Location: Cancer Genetics Building
Teaching Commitments: I am module lead for “Introduction to Genetic Epidemiology” (EPIB5032M), which is offered as part of the MSc in Epidemiology and Biostatistics and the MSc in Molecular Medicine.
I have led the Statistics research group since 2000, after previous academic posts at the University of Manchester and an earlier spell at Leeds. After completing my undergraduate degree in Mathematics and Philosophy I worked for a number of years in secondary and adult education and with the Open University, mainly teaching mathematics, returning to higher education to study for an MSc and PhD in statistics once my children started school. Although I have a broader interest in biostatistics, most of my research has been focused on statistical genetics. I have worked on the genetic epidemiology of numerous complex diseases, including various cancers, musculoskeletal disease (primarily rheumatoid arthritis) and cardiovascular disease.
My main current research is in the genetic epidemiology of cancer and musculoskeletal disease. Much of this concerns the statistical aspects of the studies carried out by the multi-disciplinary teams within the Section of Epidemiology and Biostatistics. Key projects include large-scale international genome-wide studies of melanoma susceptibility and prognosis, through the GenoMEL, BioGenoMEL and MELGEN consortia. I also collaborate with other researchers in the Leeds Biomedical Research Centre on epidemiological and pharmacogenetic studies of rheumatoid arthritis and giant cell arteritis, and with other groups within the Institute or wider University carrying out clinical or population-based genetic research.

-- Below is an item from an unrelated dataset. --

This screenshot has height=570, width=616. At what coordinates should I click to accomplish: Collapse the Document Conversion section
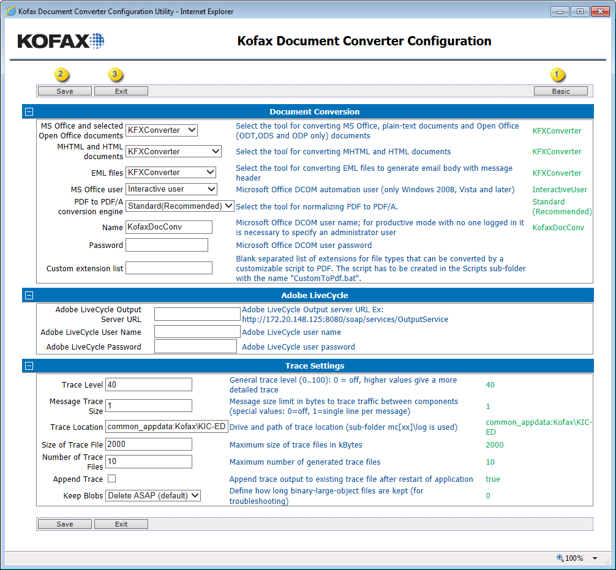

The statistical approaches involved in our work include highly specialized and evolving methods, and an important part of my role is to develop and lead research into the statistical methodology pertinent to the applied studies, reviewing existing methodology, and where relevant refining or adapting these specialised methods. Methodological interests include family-based genetic studies, investigations of genetic association including genome-wide association studies, the analysis of transcriptomic data, risk modeling and areas of increasing translational importance such as predictive biomarker studies.